25 y/o male with low t on Clomid mono therapy (with a Urologist) since November.
Always been low T, used SSRI’s in young childhood up until the end of high school which is the probable cause.
I have lab results but they do not include many of the requested tests, so I understand a full analysis in this thread is not possible:
November 2016: Total T 301 Free T 11.1
February 2017: Total T 623 Free T 21.5
My GP notified me that my t levels were low in a routine blood test. I already suspected this so was open to treatment. Sent me to a Urologist who suggested Clomid due to my age and his interest in keeping my fertility. Instructed to take Clomid 25 mg EOD and follow up with test results later. The Clomid worked in raising my test levels and although for a couple weeks about a month in I felt really great, my libido disappeared. As time went on, I started feeling pressure in my head and the dark circles/puffiness under my eyes has gotten seriously worse. Now I am having foggy thoughts and foggy vision and I am unsure of how to proceed.
I have an appointment with the Urologist on Tuesday and I wanted to see if anyone had suggestions on how I should approach this with the doctor and also if anyone can tell me what the best move is in terms of feeling better in the short term as I have a vacation coming up.
I can follow up with more lab tests next week.

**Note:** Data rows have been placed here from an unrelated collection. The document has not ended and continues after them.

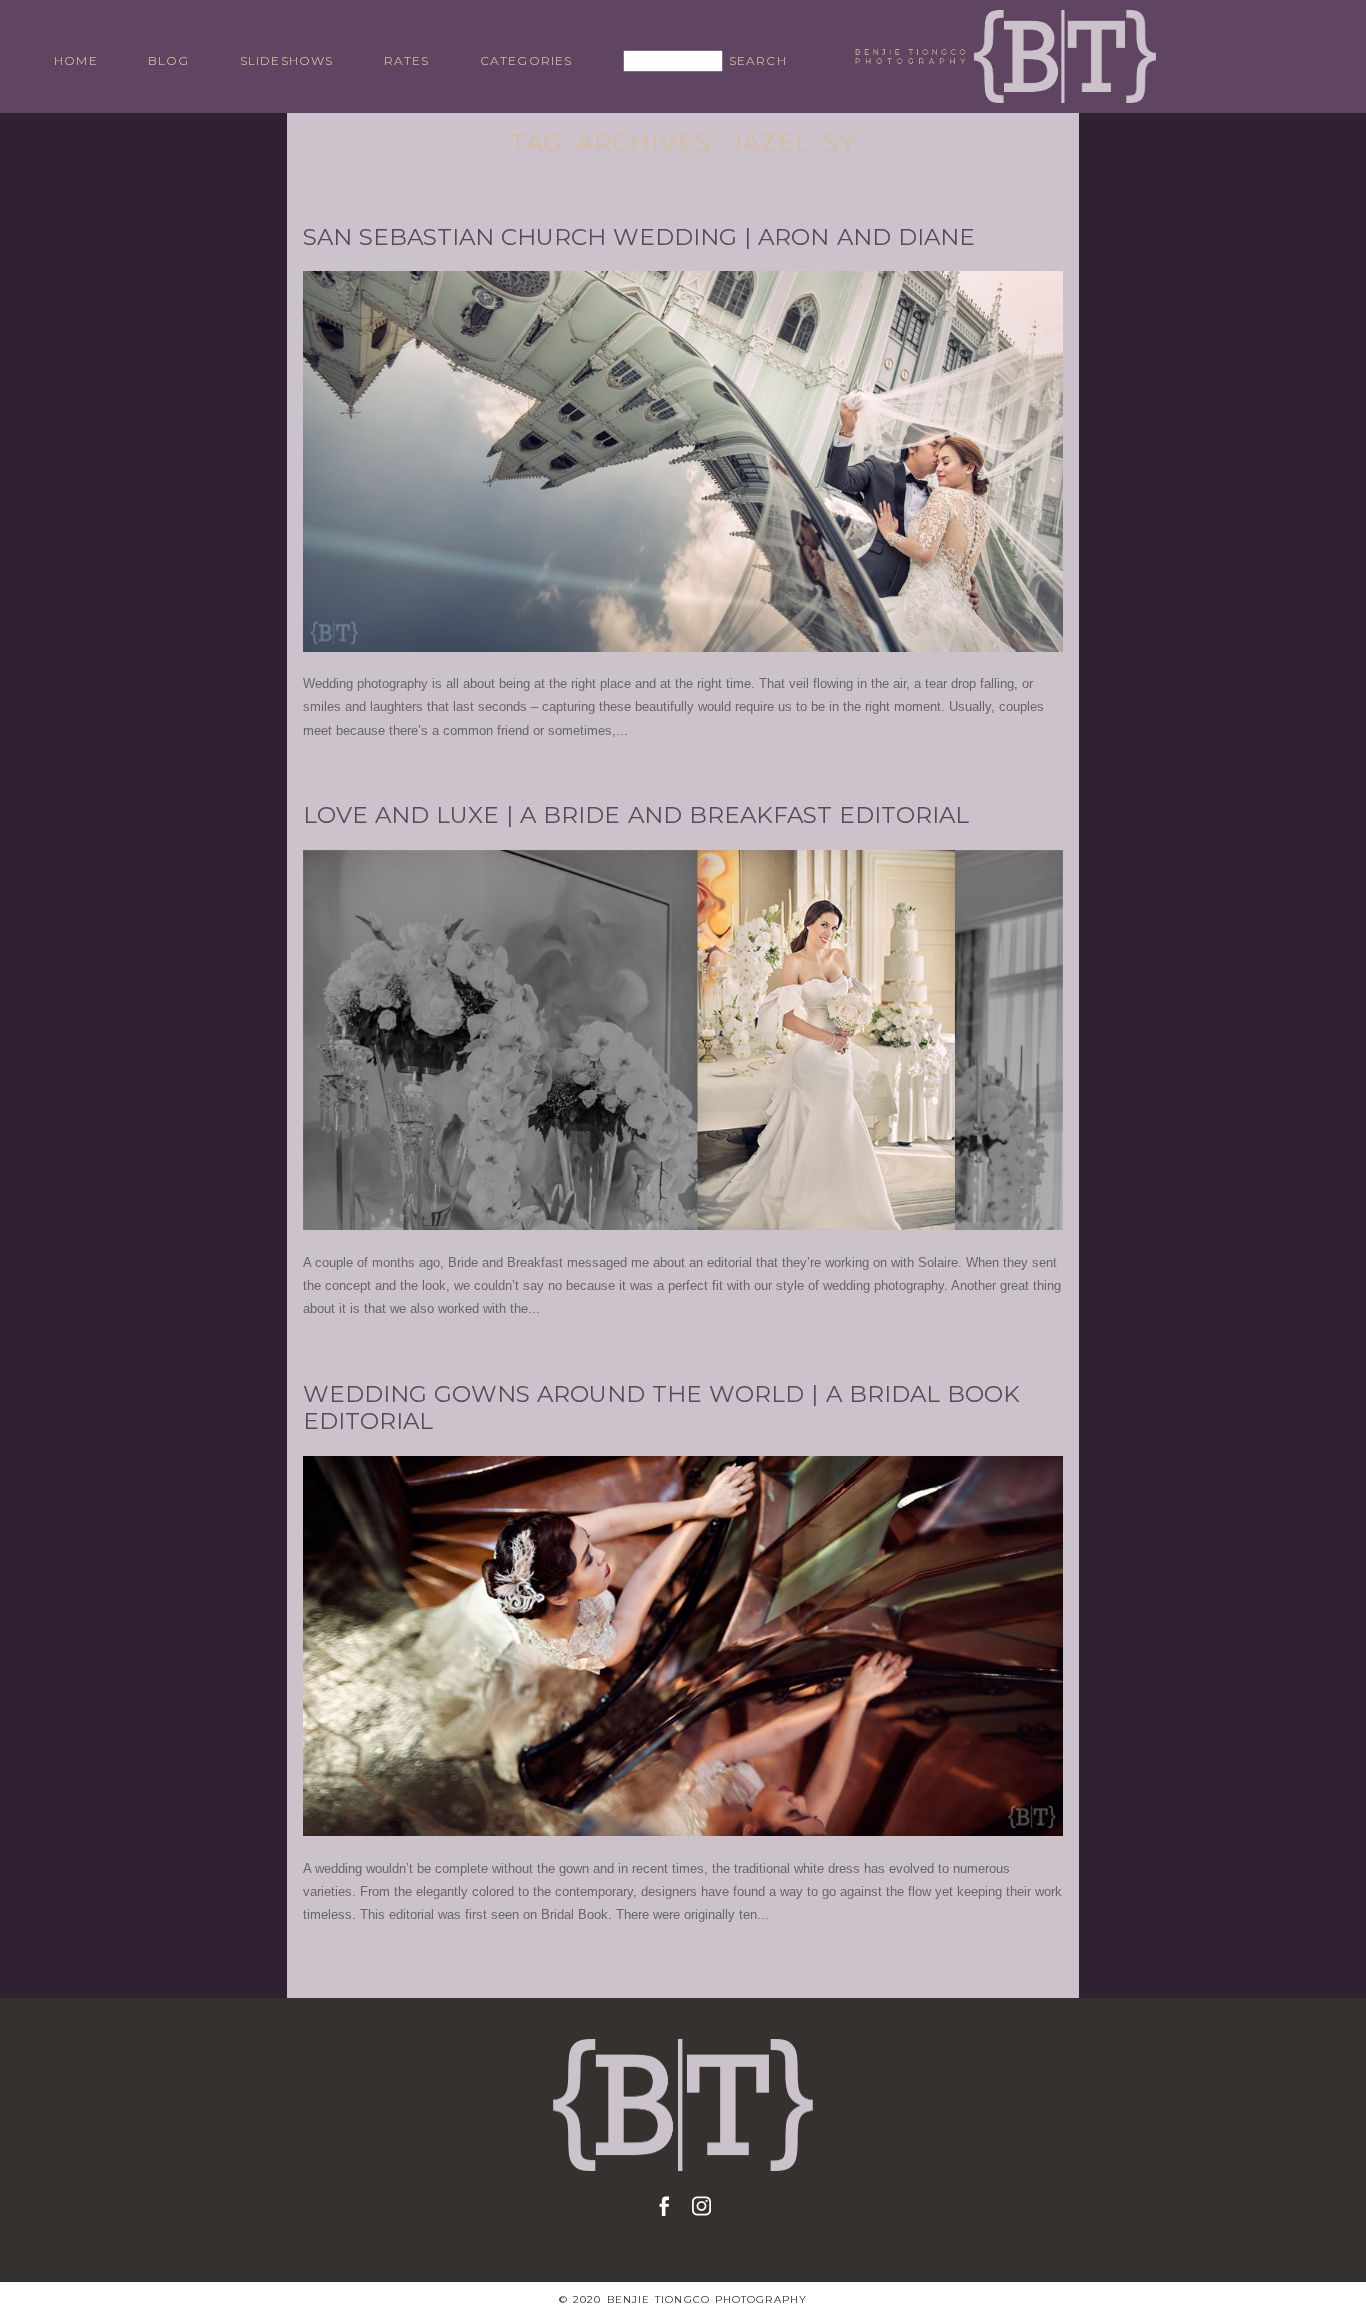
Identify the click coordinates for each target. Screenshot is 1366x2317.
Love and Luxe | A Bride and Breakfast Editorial (636, 815)
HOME (76, 60)
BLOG (169, 60)
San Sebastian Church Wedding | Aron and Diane (639, 237)
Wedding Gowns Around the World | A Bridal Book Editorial (661, 1408)
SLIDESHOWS (287, 60)
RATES (407, 60)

Thanks to anyone who takes the time to reply, I know I don’t have all the requested information before starting a thread but at this point I’m desperate.
Why do you think long use of SSRI is the cause of low T? I’m interested in this because I have not been able to find the root cause of my secondary hypogonadism, and I have been on SSRI for years as well. If SSRI was the cause, do you think it can be reversible? I’m trying to restart, and stopped SSRI almost a year ago.
My T results were similar to yours, but with a 50mg/day dose. Furthermore, clomid didn’t raise my libido at all either. From my experience, I I would say it raises T but does not alleviate some symptons of low T.
That is insanely high. 25mg every other day is often adequate. The problem is that most doctors are really guessing and do not understand what they are doing. Result can easily be very high estrogen levels and competitive aromatase inhibitors like Arimidex/anastrozole are unable to reduce T–>E2 inside the testes that gets very high with high dose SERMs or hCG.
Evaluate your overall thyroid function by checking oral body temperatures as per the thyroid basics sticky. Thyroid hormone fT3 is what gets the job done and it regulates mitochondrial activity, the source of ATP which is the universal currency of cellular energy. This is part of the body’s temperature control loop. This can get messed up if you are iodine deficient. In many countries, you need to be using iodized salt. Other countries add iodine to dairy or bread.